Let's study ID: more irreducible complexity (Introduction)

by David Turell @, Tuesday, December 21, 2021, 15:41 (851 days ago) @ David Turell

Transporting heme is such an example:

https://phys.org/news/2021-12-pathway-emerges-biologists-function-heme.html

"Heme is an essential part of the protein hemoglobin, which colors human blood red. Heme also is crucial for cytochrome proteins, which power the cell. Humans, animals, plants and bacteria all use heme. (my bold)

"Hemoglobin shuttles oxygen to tissues where it is needed, while cytochromes carry electrons for energy conversion in the cell. But understanding how heme moves across membranes—like it needs to, in order to insert into hemoglobin and cytochromes—has been challenging. Heme transport is transient, which means heme moves through membranes quickly and leaves behind no traces. And heme-binding membrane proteins are difficult to purify in large quantities.

"In research published Dec. 20 in Nature Chemical Biology, scientists at Washington University in St. Louis described for the first time the structure of a bifunctional protein, called CcsBA, that transports heme and attaches it to cytochromes.

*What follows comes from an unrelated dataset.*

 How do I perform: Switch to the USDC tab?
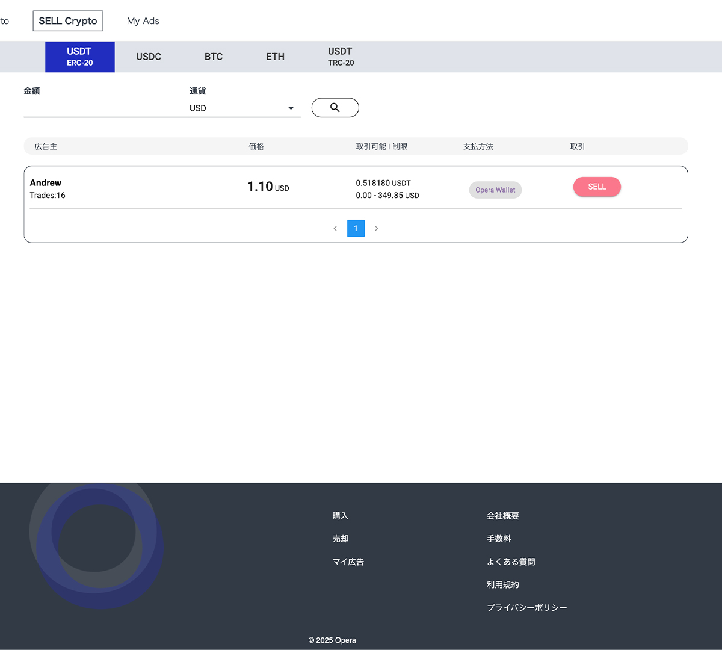tap(149, 57)
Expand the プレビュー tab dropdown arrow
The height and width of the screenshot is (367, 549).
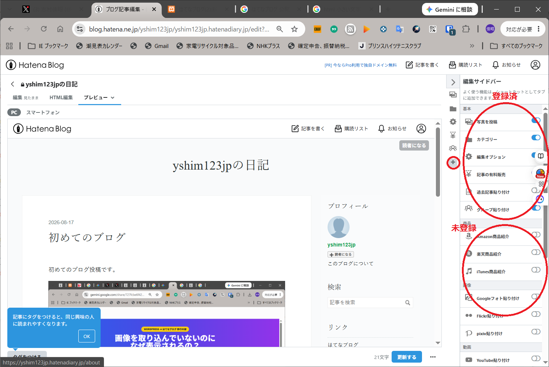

The study led by Robert Kranz, professor of biology in Arts & Sciences, captured two conformational states of CcsBA, a bacterial and chloroplast protein, allowing scientists to characterize the enzyme mechanism.

""This new paper addresses the structural basis for how the CcsBA machine functions, revealing major dynamic switches that occur during the cycle of heme transport," Kranz said.

***

"The cyro-EM data identified two states in which either one or two heme molecules were bound.

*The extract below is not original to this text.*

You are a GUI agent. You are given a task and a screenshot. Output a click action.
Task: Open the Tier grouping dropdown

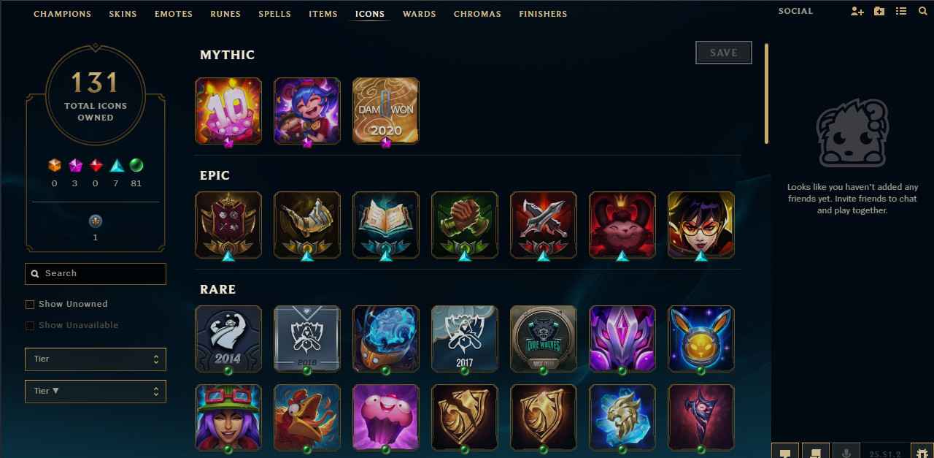tap(96, 359)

"'The structural models we were able to construct illustrate that CcsBA is trapped with heme in two different conformations, which we term the closed and open states," Kranz said. "This new body of work addresses the structural basis by which the CcsBA machine functions, revealing a major dynamic switch that occurs during the transport cycle. (my bold)

"'One of the coolest findings is that a large chamber opens upon heme transport," he said. The chamber is for cytochrome c synthesis."

Comment: Note my bolds. Heme must be present to make the proteins that power cells. This is irreducible complexity. Only in the whole form does it work. It cannot be built in consecutive stages of evolution. Cells need it intact tov function. Only a designed process developed in one step can create this. Not by chance.